From America Bochkareva set off to the United Kingdom and once there, together with Emmeline Pankhurst, the leader of the suffragettes, she succeeded in meeting with Winston Churchill, the Secretary of State for War, and later on with king George V.  Again, there was a mounting excitement both among the press and the British people, but the political outcome was certainly poor, in comparison with the one obtained in the United States. Although Bochkareva had been in tune with Churchill, her meeting with the king would be very short and not so much profitable, marred partly due to the news that general Kornilov had died.
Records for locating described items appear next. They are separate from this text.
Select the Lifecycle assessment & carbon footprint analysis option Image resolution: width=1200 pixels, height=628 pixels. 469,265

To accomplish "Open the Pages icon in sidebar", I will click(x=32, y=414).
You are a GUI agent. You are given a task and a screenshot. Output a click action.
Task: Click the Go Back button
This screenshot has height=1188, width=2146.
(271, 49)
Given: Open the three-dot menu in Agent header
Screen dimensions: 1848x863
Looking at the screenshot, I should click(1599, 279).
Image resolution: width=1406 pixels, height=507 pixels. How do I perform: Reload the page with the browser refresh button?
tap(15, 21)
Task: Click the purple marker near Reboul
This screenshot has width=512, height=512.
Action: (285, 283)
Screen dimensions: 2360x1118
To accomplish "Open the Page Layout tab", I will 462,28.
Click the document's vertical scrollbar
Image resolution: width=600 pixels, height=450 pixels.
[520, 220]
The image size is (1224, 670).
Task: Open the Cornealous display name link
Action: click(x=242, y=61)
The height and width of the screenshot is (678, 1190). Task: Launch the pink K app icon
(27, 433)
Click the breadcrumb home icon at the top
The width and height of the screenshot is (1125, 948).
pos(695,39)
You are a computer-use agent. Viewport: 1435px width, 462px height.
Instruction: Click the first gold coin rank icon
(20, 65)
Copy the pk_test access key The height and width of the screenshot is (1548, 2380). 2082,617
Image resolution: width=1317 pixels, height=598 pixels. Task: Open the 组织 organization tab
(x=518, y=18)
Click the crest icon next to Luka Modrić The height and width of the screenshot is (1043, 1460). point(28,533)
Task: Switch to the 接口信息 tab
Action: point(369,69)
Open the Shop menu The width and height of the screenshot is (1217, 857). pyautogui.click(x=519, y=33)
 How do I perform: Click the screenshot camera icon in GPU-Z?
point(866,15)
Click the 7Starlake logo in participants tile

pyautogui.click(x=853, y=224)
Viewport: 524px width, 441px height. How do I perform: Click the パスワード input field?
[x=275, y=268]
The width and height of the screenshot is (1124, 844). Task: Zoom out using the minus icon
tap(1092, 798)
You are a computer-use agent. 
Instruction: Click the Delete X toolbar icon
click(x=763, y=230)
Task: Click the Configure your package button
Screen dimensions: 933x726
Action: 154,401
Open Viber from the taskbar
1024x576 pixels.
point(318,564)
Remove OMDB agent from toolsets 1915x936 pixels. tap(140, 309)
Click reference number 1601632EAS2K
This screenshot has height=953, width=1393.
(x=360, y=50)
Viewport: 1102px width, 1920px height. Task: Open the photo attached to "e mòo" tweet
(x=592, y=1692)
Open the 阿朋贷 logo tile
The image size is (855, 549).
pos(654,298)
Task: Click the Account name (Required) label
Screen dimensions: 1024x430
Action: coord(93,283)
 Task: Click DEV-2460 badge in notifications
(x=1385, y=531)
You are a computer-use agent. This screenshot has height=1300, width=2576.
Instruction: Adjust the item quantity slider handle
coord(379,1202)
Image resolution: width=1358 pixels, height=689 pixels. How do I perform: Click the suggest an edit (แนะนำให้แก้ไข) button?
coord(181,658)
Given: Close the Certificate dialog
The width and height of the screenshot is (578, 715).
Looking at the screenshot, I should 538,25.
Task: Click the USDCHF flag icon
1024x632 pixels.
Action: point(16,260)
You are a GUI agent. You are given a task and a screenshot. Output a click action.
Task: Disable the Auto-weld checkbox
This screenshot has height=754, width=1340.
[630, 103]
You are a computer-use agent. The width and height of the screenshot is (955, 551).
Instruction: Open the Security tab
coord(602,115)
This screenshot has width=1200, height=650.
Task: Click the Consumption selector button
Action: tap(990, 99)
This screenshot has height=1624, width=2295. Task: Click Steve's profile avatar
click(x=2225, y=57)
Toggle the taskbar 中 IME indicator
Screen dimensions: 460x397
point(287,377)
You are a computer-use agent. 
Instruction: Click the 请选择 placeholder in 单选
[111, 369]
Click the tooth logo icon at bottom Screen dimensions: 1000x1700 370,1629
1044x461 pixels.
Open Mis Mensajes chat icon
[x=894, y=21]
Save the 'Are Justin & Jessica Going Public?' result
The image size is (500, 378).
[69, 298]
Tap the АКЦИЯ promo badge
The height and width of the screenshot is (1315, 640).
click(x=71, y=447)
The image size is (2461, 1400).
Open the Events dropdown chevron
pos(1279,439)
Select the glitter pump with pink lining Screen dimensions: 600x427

Return and sentence to death

On getting to Russia, Bochkareva was received by the remaining forces of the White Army, which would thank her as she tried to do her best in order to get the so long-awaited aid. In those days, Yashka the soldier could not help her comrades at all. Casualties were increasing day in day out so that sanitary battalions were more helpful than the military ones. Thus, the last order she was given was to set up teams of volunteers in order to attend wounded soldiers.

Not before long, the Bolsheviks burst through the frontline and the White Army officers would beat a retreat, leaving wounded soldiers and medical volunteers to their fate. Then, when nothing could be done, Bochkareva, morally and physically exhausted, went back to her home in Tomsk, where she would withdraw into herself and visit regularly a church searching for inner tranquility.

Determined to bury her fighting past, Bochkareva went to a post of the Red Army to hand over her revolver. Her presence raised a few eyebrows among the Bolshevik soldiers who eventually released the legendary Yashka… but not for a long time, because later on she was arrested following Chekas’s orders (soviet secret security service), being charged with being an enemy of the people. After a summary trial, she was executed on May 16, 1920.